Start of Available data
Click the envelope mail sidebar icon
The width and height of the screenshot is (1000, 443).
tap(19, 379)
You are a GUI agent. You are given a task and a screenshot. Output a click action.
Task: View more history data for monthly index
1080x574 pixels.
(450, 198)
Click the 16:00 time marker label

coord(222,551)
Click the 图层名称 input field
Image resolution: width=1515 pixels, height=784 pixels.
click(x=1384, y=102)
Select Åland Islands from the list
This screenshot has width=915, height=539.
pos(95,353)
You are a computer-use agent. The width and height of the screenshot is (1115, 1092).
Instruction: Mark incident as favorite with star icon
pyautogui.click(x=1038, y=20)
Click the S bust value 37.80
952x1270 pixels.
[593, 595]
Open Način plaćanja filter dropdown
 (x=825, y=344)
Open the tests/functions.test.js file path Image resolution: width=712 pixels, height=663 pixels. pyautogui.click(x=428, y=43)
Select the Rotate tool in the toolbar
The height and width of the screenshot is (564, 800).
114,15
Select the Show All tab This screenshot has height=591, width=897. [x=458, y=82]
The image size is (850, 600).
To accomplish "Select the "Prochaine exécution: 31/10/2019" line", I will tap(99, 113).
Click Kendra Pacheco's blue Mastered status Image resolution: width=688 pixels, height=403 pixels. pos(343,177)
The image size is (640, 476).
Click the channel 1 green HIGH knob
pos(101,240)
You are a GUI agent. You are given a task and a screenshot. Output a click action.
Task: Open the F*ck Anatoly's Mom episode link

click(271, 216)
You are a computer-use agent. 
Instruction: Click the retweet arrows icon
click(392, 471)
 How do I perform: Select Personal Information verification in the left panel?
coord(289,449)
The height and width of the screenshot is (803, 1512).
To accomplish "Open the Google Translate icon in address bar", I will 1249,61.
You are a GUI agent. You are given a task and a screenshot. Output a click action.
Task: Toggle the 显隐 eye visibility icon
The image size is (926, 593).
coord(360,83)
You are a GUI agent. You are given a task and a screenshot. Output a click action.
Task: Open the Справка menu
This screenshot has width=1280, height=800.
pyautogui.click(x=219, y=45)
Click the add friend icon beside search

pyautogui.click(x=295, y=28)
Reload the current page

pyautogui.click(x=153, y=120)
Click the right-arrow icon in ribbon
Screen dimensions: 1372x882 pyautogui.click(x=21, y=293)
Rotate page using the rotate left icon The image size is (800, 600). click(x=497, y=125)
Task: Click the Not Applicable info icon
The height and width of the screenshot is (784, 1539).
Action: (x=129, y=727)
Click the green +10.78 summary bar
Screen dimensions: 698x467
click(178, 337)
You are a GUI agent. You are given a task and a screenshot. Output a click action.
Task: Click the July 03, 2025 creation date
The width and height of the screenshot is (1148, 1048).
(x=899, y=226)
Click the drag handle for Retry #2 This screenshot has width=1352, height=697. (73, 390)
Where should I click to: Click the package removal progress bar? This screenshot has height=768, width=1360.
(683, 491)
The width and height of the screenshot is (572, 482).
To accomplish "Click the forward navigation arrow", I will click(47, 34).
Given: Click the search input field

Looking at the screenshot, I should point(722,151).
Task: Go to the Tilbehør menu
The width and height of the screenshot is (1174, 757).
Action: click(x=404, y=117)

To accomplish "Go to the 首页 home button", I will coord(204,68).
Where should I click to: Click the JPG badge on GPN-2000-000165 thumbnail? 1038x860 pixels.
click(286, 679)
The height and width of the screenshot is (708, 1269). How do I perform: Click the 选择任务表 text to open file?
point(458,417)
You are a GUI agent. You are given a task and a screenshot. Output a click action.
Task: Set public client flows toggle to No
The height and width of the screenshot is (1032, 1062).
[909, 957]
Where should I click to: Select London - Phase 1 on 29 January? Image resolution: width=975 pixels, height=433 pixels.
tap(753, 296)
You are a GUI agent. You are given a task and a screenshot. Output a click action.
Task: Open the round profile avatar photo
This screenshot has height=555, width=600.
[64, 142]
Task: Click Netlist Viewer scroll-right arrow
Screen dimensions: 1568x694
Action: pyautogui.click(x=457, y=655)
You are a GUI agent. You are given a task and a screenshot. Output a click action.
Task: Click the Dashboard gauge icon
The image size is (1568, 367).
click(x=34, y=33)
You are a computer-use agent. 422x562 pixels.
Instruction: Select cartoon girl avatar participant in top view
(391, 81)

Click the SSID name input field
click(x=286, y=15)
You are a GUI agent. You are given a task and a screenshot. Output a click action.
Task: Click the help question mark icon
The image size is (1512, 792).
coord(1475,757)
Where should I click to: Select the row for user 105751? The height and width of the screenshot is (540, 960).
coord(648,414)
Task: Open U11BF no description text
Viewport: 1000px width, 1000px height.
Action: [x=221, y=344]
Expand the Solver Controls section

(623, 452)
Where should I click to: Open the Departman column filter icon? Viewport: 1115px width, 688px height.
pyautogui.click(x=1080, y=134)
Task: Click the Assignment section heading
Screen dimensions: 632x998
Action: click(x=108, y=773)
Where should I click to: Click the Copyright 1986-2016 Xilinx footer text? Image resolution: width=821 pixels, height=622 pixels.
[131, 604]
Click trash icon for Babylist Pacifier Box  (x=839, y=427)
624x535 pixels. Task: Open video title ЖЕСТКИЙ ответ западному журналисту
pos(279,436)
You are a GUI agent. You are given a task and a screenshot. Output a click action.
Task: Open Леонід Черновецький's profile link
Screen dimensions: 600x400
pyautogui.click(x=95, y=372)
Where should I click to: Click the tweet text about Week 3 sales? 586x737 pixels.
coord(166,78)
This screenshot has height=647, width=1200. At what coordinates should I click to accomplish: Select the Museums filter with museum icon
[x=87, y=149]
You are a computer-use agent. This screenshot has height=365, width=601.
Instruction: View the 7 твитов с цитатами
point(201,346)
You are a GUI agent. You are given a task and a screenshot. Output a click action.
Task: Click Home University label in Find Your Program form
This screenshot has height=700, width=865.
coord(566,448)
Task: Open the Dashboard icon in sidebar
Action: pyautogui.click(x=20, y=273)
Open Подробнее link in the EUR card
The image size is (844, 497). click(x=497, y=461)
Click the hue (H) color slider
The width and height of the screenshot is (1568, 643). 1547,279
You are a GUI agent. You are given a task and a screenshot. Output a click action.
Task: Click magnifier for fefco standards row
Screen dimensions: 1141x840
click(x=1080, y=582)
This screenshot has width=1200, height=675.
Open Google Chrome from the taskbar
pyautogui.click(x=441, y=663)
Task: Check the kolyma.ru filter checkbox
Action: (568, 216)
End of Available data
▶ [Task directions]: Filter the records, keeping only lines that contain "computer", and show those lines.

▶ [Expected answer]:
You are a computer-use agent. The width and height of the screenshot is (1115, 1092).
You are a computer-use agent. 
You are a computer-use agent. 422x562 pixels.
You are a computer-use agent. This screenshot has height=365, width=601.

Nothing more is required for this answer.